I don’t agree with this author’s perspective on a number of things, but there are some great points in this article.
Instead of focusing on traditional issues like wages, hours, and working conditions, the AFL-CIO suddenly found itself sponsoring college teach-ins, as Matt Labash noted, featuring panelists like “Katha Pollitt, Betty Friedan, and Cornel West, who discussed such sheet-metal-worker favorites as ‘Race and the Wages of Whiteness’ and ‘Culture, Identity and Class Politics.’”
That’s one of the fundamental problems with “left” activism. They can never simply focus on the business at hand (like raising wages). They have to bring all this weird critical theory stuff into everything. Public interest in labor unions has declined in direct proportion to the degree that they have become, like mainline churches, merely “temples of wokeness.”

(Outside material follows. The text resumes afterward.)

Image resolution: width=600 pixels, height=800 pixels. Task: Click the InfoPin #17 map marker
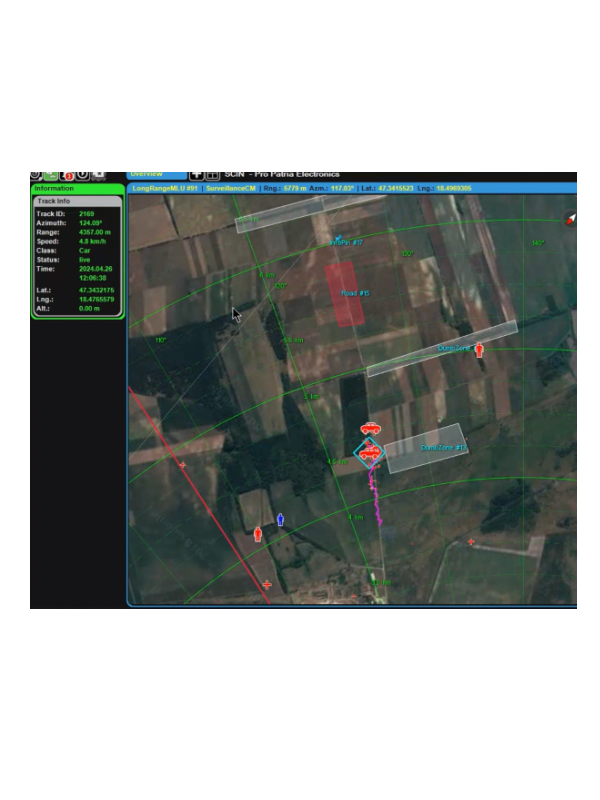pyautogui.click(x=340, y=239)

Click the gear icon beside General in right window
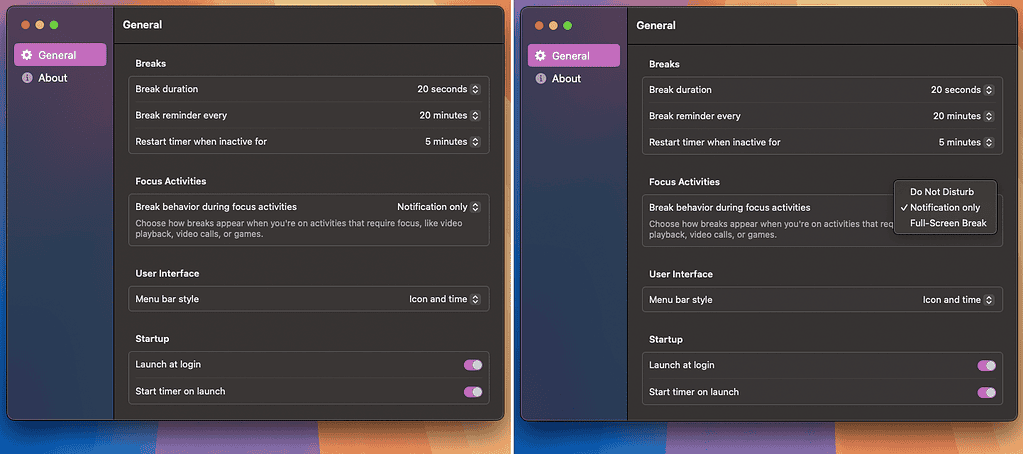tap(541, 56)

In that effort, we drew on the wisdom of conservative sociologist Robert Nisbet. He argued in his 1953 masterpiece The Quest for Community that totalitarianism always came first for the labor unions, because in their encouragement of self-organization among the “masses,” free unions obstructed the essential shift of allegiance away from local associations toward the centralized, omnicompetent state.

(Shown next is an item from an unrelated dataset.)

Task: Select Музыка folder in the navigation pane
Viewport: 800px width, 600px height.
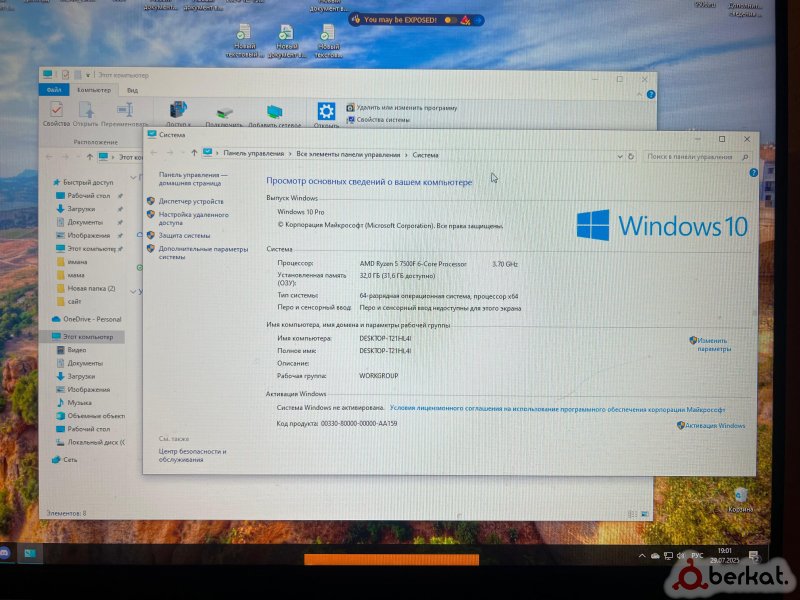Action: 79,402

Yes. The suppression of independent labor unions has always been a hallmark of commie and fascist states.
Free-market champions, in turn, were profoundly mistaken in their hostility to unions, Nisbet believed. “Not to the imaginary motives of the individualist but to the associational realities of the labor union, the cooperative, and the enlightened industrial community must we look for the real defenses against political invasions of economic freedom,” he wrote.

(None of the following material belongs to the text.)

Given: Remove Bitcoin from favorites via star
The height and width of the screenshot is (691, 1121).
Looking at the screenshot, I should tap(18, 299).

That’s because conservative “free market champions” are not “conservative” or “free market” at all, but merely plutocratic functionaries and apologists.
By William A. Schambra
Labor Day is not an occasion that typically prompts appreciative reflection from conservative bloggers. But we at The Giving Review have a somewhat-unusual relationship to labor unions, as our readers know.
We have frequently discussed an approach to philanthropy called “other-side” giving. It’s rooted in the tenacious resistance organized American labor put up against Soviet imperialism at the onset of the Cold War, well before the U.S. government itself grasped the danger. American labor leaders like Jay Lovestone and Irving Brown quietly funneled dollars, advisors, and other resources to left-leaning but independent labor unions in West Germany, France, Italy, and other European nations, where Communist front unions were pressing for their absorption into the Soviet bloc. In time, the American government and some private foundations would come to back this effort, as well as providing funding for leftist journals, writers, and artists who knew that free intellectual life was impossible under Communism.